Reproduce the lines of the records verbatim, beginning with the line containing "Click the 'All" and continuing through the line containing "Follow the -graph".

--- begin Material for this exercise ---

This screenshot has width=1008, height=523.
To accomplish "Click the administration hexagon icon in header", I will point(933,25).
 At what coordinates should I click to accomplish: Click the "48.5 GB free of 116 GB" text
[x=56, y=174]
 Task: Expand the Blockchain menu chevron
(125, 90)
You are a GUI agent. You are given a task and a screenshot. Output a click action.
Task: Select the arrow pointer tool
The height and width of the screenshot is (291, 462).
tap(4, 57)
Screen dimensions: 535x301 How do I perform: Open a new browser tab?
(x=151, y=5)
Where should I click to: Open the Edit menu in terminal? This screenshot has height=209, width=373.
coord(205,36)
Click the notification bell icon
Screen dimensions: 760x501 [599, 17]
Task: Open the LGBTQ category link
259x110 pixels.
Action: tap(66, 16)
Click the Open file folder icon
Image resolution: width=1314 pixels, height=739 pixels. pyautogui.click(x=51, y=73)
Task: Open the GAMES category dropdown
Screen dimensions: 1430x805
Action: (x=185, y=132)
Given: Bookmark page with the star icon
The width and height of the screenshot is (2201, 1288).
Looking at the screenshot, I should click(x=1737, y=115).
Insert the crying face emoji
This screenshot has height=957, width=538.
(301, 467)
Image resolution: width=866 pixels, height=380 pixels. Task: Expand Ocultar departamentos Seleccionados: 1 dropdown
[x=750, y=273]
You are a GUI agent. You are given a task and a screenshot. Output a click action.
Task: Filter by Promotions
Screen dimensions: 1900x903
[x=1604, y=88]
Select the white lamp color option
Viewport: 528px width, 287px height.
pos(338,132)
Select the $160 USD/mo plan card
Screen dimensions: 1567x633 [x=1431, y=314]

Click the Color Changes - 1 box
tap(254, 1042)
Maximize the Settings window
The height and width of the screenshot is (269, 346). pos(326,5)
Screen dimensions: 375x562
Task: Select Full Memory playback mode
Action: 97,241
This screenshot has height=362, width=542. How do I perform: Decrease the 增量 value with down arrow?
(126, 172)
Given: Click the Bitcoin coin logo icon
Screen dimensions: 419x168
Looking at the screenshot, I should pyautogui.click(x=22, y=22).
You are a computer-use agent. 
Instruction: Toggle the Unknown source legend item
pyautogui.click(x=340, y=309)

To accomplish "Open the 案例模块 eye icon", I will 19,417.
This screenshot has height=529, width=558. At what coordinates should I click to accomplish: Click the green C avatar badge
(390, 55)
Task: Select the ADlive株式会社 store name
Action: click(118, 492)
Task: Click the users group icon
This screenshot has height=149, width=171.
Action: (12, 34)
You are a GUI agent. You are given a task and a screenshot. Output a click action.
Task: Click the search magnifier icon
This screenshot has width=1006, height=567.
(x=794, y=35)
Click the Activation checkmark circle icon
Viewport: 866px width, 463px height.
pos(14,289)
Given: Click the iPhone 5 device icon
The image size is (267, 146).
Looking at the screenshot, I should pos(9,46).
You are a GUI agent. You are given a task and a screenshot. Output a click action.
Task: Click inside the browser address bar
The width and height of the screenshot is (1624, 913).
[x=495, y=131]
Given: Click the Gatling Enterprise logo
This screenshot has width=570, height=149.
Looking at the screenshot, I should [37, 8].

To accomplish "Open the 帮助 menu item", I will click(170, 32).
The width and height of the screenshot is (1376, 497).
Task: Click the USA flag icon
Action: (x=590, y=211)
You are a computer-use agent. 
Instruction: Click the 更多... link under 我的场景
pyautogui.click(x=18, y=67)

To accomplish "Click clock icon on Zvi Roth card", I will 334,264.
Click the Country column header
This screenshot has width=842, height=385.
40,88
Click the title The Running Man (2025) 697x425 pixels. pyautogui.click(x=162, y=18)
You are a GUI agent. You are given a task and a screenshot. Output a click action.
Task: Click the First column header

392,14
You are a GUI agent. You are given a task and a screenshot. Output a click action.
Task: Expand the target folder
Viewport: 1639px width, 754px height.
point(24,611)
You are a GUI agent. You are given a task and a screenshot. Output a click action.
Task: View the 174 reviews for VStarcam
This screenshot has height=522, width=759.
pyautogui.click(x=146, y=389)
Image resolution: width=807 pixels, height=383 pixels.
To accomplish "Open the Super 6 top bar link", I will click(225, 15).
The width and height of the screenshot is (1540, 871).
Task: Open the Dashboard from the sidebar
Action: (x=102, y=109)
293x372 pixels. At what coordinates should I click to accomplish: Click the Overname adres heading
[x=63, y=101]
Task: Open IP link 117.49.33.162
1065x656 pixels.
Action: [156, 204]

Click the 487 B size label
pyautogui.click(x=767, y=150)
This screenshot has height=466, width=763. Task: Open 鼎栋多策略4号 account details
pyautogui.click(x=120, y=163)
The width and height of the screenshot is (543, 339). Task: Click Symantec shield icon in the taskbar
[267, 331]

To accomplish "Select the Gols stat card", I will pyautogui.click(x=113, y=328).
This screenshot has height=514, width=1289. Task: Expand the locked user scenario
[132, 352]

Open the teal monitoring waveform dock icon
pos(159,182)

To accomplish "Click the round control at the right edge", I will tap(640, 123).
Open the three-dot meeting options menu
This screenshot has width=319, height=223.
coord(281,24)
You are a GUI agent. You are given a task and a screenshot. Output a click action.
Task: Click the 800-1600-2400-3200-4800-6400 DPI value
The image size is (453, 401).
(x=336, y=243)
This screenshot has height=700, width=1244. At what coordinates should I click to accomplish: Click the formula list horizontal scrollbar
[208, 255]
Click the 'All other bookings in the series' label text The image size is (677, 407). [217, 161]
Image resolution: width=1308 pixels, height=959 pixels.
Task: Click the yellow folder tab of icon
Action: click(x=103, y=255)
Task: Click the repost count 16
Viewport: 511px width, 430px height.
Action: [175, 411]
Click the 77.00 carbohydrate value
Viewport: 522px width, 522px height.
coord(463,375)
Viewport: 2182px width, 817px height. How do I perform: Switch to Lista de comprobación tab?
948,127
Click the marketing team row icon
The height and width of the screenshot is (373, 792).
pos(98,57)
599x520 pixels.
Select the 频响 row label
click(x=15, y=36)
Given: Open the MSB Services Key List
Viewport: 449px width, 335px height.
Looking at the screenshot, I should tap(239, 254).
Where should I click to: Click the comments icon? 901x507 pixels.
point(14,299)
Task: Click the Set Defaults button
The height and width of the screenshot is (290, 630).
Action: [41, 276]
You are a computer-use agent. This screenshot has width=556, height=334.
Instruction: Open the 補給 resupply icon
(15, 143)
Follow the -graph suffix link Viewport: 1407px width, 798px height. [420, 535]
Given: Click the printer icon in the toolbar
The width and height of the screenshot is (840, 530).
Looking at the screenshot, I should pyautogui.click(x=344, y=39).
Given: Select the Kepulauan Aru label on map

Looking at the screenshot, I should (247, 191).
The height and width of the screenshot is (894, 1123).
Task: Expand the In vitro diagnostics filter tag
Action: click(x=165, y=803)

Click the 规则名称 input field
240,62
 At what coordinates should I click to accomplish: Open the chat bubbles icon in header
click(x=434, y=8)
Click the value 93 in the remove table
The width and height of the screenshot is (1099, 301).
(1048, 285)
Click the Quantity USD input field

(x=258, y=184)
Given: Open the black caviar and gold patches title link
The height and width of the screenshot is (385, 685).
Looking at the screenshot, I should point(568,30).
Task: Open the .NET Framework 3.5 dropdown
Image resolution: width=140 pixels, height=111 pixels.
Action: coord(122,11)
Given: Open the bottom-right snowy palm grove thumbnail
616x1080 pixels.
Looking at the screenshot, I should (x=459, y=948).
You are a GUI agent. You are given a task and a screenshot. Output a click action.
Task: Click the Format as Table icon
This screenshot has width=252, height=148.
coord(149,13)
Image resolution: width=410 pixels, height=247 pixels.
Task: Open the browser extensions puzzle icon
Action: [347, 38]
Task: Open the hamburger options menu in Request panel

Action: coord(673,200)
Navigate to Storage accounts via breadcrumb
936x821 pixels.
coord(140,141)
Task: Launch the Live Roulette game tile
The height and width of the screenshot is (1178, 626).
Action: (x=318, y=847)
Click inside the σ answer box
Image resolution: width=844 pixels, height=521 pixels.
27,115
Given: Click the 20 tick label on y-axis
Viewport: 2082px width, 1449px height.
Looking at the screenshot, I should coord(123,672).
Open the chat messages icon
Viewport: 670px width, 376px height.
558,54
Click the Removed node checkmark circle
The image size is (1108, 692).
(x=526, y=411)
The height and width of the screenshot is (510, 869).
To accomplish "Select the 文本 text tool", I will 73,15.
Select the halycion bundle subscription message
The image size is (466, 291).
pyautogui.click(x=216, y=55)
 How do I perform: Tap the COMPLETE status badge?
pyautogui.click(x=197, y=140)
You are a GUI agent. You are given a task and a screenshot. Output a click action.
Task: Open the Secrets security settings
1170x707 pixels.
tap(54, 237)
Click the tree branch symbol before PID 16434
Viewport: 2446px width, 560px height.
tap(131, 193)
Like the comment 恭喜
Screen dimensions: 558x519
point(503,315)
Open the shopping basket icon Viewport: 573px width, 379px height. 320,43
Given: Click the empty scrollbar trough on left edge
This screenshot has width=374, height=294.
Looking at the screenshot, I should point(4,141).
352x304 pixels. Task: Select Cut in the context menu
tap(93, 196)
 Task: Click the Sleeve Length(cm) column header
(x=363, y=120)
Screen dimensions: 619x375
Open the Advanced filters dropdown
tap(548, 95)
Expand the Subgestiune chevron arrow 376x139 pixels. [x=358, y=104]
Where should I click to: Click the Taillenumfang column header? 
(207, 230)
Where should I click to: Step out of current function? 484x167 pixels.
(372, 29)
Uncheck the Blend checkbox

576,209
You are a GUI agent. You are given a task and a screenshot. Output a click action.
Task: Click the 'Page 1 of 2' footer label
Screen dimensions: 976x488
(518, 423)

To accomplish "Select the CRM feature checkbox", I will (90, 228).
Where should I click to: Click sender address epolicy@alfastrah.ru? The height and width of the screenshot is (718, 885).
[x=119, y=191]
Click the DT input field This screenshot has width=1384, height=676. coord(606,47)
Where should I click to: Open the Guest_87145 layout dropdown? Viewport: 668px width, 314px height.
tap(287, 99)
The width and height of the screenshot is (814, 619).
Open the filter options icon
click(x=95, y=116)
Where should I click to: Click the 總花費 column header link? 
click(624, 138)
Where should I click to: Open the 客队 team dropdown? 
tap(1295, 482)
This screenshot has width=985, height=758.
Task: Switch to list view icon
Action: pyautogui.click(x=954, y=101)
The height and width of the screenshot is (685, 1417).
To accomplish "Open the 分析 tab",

--- end Material for this exercise ---

■ Response for this exercise:
Click the 'All other bookings in the series' label text The image size is (677, 407). [217, 161]
Image resolution: width=1308 pixels, height=959 pixels.
Task: Click the yellow folder tab of icon
Action: click(x=103, y=255)
Task: Click the repost count 16
Viewport: 511px width, 430px height.
Action: [175, 411]
Click the 77.00 carbohydrate value
Viewport: 522px width, 522px height.
coord(463,375)
Viewport: 2182px width, 817px height. How do I perform: Switch to Lista de comprobación tab?
948,127
Click the marketing team row icon
The height and width of the screenshot is (373, 792).
pos(98,57)
599x520 pixels.
Select the 频响 row label
click(x=15, y=36)
Given: Open the MSB Services Key List
Viewport: 449px width, 335px height.
Looking at the screenshot, I should tap(239, 254).
Where should I click to: Click the comments icon? 901x507 pixels.
point(14,299)
Task: Click the Set Defaults button
The height and width of the screenshot is (290, 630).
Action: [41, 276]
You are a computer-use agent. This screenshot has width=556, height=334.
Instruction: Open the 補給 resupply icon
(15, 143)
Follow the -graph suffix link Viewport: 1407px width, 798px height. [420, 535]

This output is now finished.